Banks stepped up their lending activity to commercial properties and construction projects in the fourth quarter, according to a report released Thursday by Chandan Economics.
The quarterly gain marked the first time in nearly a year that commercial real estate and apartment buildings enjoyed an uptick in borrowing. Specifically, banks increased their lending to commercial projects by $5 billion throughout the October-December period.
The default rate on commercial real estate loans dropped to 3.8 percent of total credit balances during the fourth quarter, down from 3.9 percent in the third quarter and 4.3 percent a year earlier.
Analysts hold that the report points to a general improvement in the U.S. economy.

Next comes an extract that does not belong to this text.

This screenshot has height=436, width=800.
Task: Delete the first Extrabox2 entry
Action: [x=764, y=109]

Since the recession began, the housing and construction sectors have suffered widespread foreclosures, job losses and weakened demand, all of which served to limit the availability of credit to the market.
"Commercial real estate … depends on large loans to finance the acquisition of properties, such as office buildings, shopping malls and warehouses, and to refinance maturing loans," explains Ilaina Jonas for Reuters. "Soon after the credit crunch hit crisis mode in late 2008, many believed that the commercial real estate sector would follow the bust of the housing sector."

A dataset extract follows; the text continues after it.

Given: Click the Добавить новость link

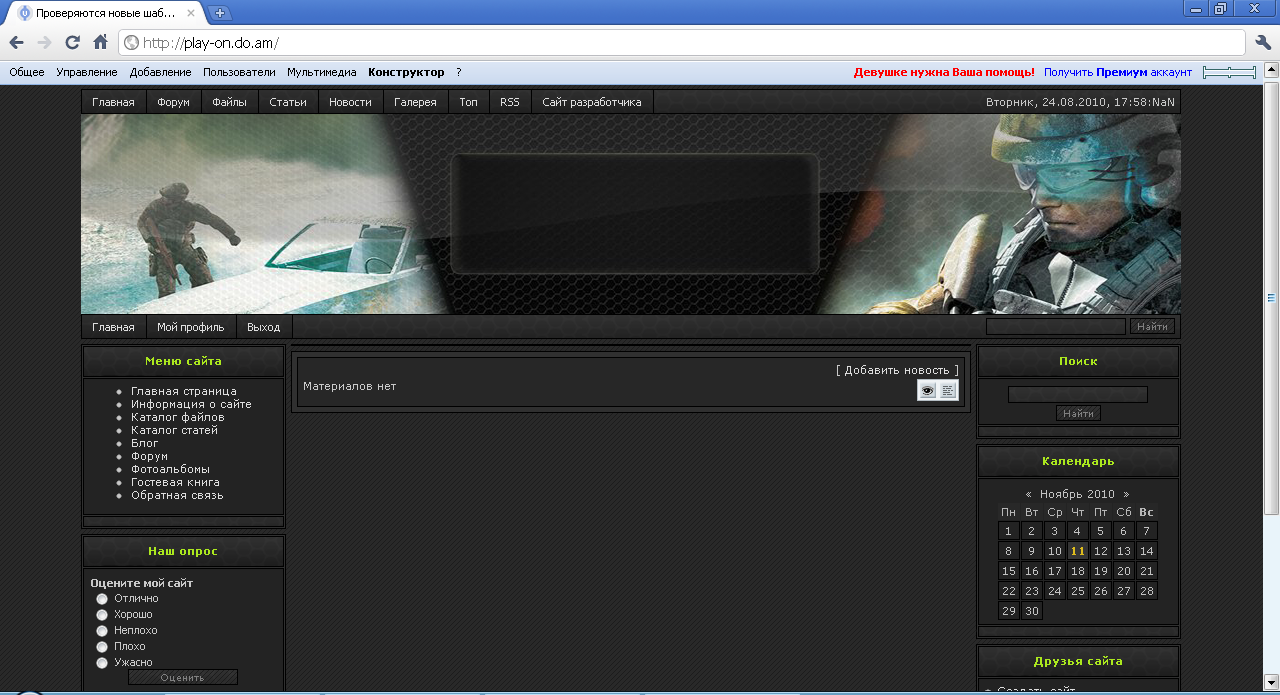Looking at the screenshot, I should click(896, 370).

While some institutions waited around for banks to reopen their credit lines, others turned to alternatives sources, such as private investors, lending networks and crowdfunding sites.
Sam Chandan, chief economist at Chandan, argues that property owners need to refinance and the volume of commercial mortgage-backed securities is still a fraction of what it was before the recession hit.
"We still face significant headwinds in commercial property but the latest findings are encouraging," he told Bloomberg in an email.